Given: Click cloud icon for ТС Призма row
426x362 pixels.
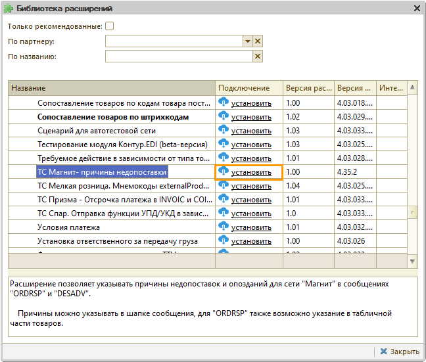Looking at the screenshot, I should point(223,199).
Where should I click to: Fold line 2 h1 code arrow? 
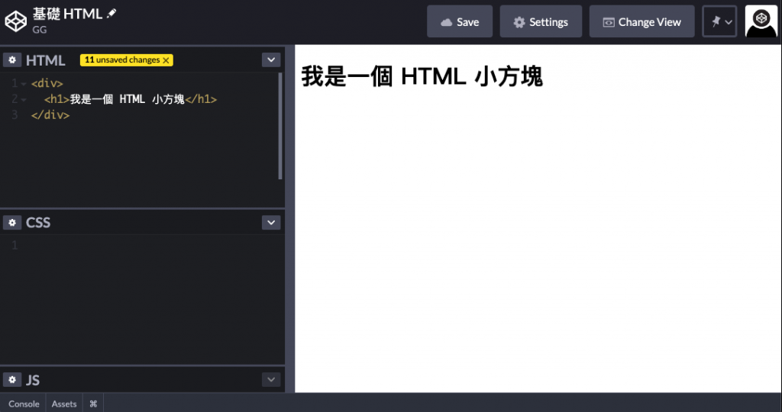(24, 100)
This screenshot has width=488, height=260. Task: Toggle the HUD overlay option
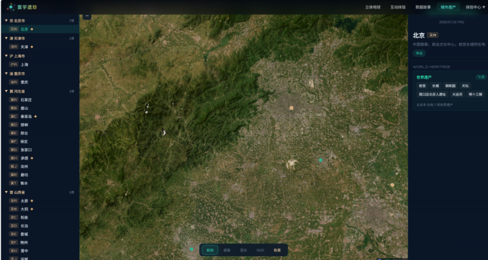(260, 250)
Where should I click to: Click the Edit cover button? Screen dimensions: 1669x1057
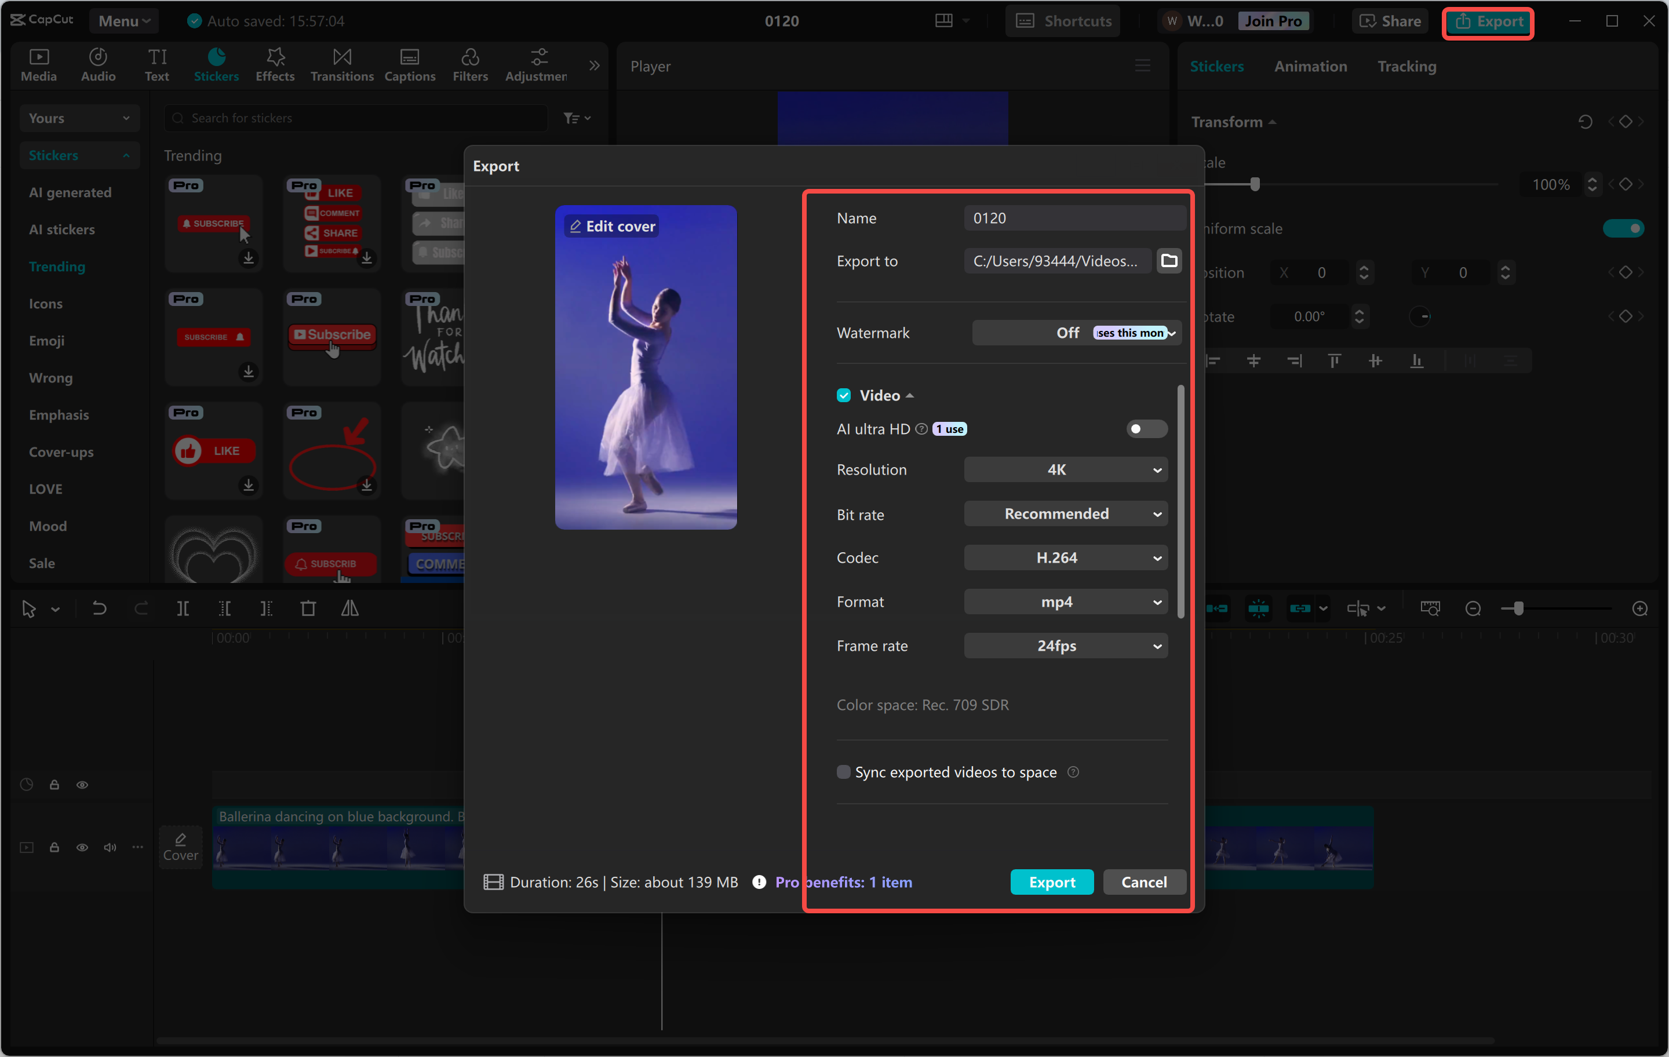[x=611, y=225]
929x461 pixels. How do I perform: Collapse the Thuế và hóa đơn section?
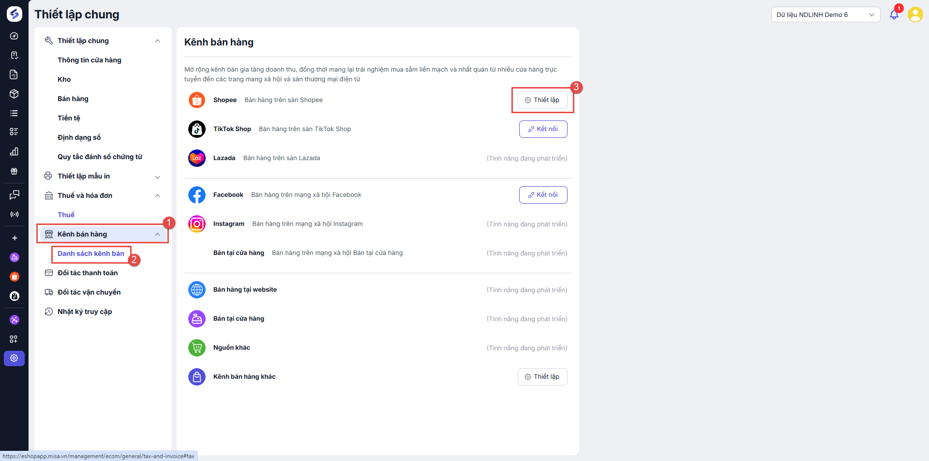[x=157, y=195]
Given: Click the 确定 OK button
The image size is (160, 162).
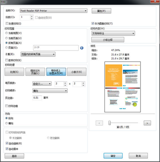Looking at the screenshot, I should point(113,156).
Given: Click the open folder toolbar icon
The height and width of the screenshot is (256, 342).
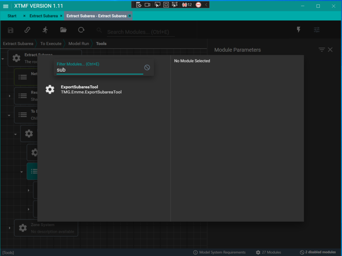Looking at the screenshot, I should (x=63, y=30).
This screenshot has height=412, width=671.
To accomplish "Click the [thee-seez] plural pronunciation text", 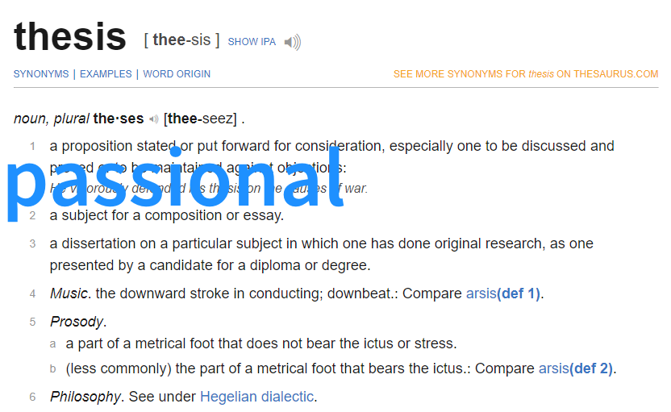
########
* **WORK INSTRUCTIONS**:
Could you copy the whole listing above word for word, leaving out the pictures?

* **THE SOLUTION**:
Given: Click cloud icon for ТС Призма row
426x362 pixels.
Looking at the screenshot, I should point(223,199).
Where should I click to: Fold line 2 h1 code arrow? 
(24, 100)
This screenshot has width=488, height=260. Task: Toggle the HUD overlay option
(260, 250)
Where should I click to: Click the Edit cover button? Screen dimensions: 1669x1057
[x=611, y=225]
929x461 pixels. How do I perform: Collapse the Thuế và hóa đơn section?
[x=157, y=195]
Given: Click the 确定 OK button
The image size is (160, 162).
Looking at the screenshot, I should point(113,156).
Given: Click the open folder toolbar icon
The height and width of the screenshot is (256, 342).
Looking at the screenshot, I should (x=63, y=30).
This screenshot has height=412, width=671.
To accomplish "Click the [thee-seez] plural pronunciation text", 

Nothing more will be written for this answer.